IV.         Conclusion

[64]                          Le pourvoi est accueilli en partie, avec dépens en faveur des appelantes. L’ordonnance du juge de première instance annulant la décision du Yukon d’approuver son plan est confirmée. En conséquence, les parties sont renvoyées à l’étape prévue à l’art. 11.6.3.2 du mécanisme d’approbation du plan d’aménagement du territoire, où le Yukon peut, après consultation avec les parties désignées, approuver, rejeter ou modifier la version définitive du plan recommandé qui s’applique aux terres non visées par un règlement. Les autres parties de l’ordonnance du juge de première instance sont annulées.

ANNEXE

Ententes définitives, chapitre 11, art. 11.6.1 à 11.6.5.2

11.6.1     La Commission régionale d’aménagement du territoire transmet au gouvernement et à chaque première nation du Yukon touchée le plan régional d’aménagement du territoire dont elle recommande l’approbation.
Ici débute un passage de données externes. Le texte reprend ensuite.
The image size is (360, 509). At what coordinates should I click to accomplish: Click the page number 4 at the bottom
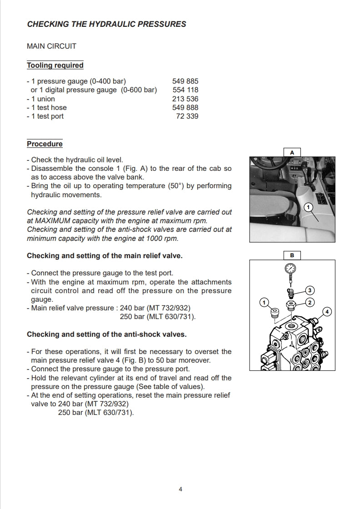180,489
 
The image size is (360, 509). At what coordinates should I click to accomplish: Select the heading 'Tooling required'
55,65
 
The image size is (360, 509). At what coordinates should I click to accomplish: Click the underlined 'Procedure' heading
45,144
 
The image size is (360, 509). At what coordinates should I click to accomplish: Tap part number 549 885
185,82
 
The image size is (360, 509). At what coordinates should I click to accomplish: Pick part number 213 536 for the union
185,99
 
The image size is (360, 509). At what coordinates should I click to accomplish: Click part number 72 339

11.6.2     Le gouvernement, après avoir consulté les premières nations du Yukon et les collectivités du Yukon touchées, approuve ou rejette la partie du plan régional d’aménagement du territoire recommandé qui s’applique aux terres non visées par un règlement ou y apporte des modifications.
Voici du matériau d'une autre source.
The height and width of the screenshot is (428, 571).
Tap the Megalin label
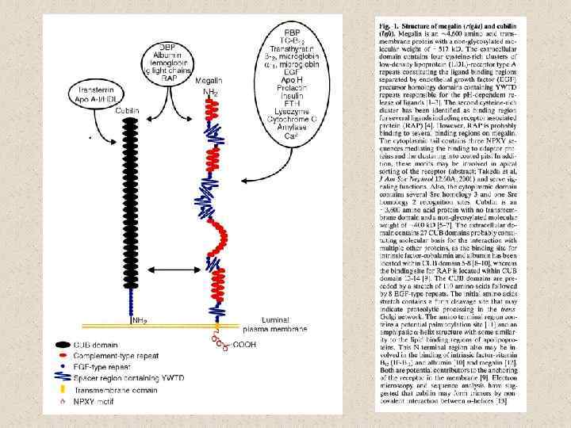[210, 80]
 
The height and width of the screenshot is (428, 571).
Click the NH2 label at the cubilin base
[140, 320]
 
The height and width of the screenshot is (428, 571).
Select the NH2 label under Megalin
[210, 92]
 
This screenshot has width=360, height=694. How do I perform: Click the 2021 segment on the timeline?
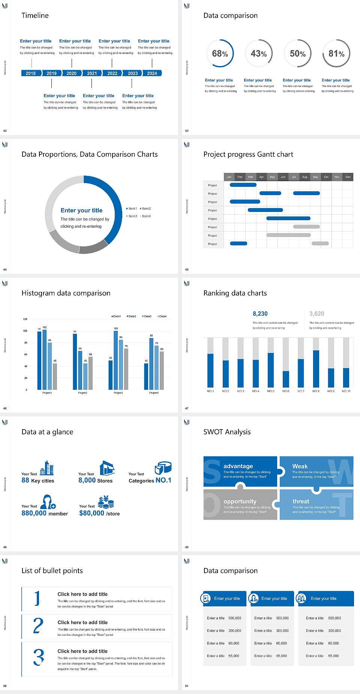92,73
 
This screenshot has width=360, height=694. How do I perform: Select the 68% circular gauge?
220,53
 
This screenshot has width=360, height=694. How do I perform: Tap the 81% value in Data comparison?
336,54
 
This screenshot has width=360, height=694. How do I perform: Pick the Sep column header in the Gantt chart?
315,177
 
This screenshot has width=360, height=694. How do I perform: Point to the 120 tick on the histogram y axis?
26,319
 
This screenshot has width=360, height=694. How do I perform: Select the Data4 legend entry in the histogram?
162,316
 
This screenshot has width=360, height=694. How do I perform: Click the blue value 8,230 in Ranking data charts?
260,314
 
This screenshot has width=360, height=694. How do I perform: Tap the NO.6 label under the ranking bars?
286,391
11.6.3     Si le gouvernement rejette le plan recommandé ou y propose des modifications, il communique à la Commission régionale d’aménagement du territoire soit les modifications proposées, accompagnées de justifications écrites, soit, par écrit, les motifs du rejet du plan recommandé, après quoi :

11.6.3.1     la Commission régionale d’aménagement du territoire examine à nouveau le plan et présente au gouvernement sa recommandation finale, accompagnée de motifs écrits, quant au plan régional d’aménagement du territoire;

11.6.3.2     après avoir consulté les premières nations du Yukon et les collectivités du Yukon touchées, le gouvernement approuve, rejette ou modifie la partie du plan recommandé en application de l’article 11.6.3.1 qui s’applique aux terres non visées par un règlement.

11.6.4     Chaque première nation du Yukon touchée, après avoir consulté le gouvernement, approuve ou rejette la partie du plan régional d’aménagement du territoire recommandé qui s’applique à ses terres visées par le règlement, ou y propose des modifications.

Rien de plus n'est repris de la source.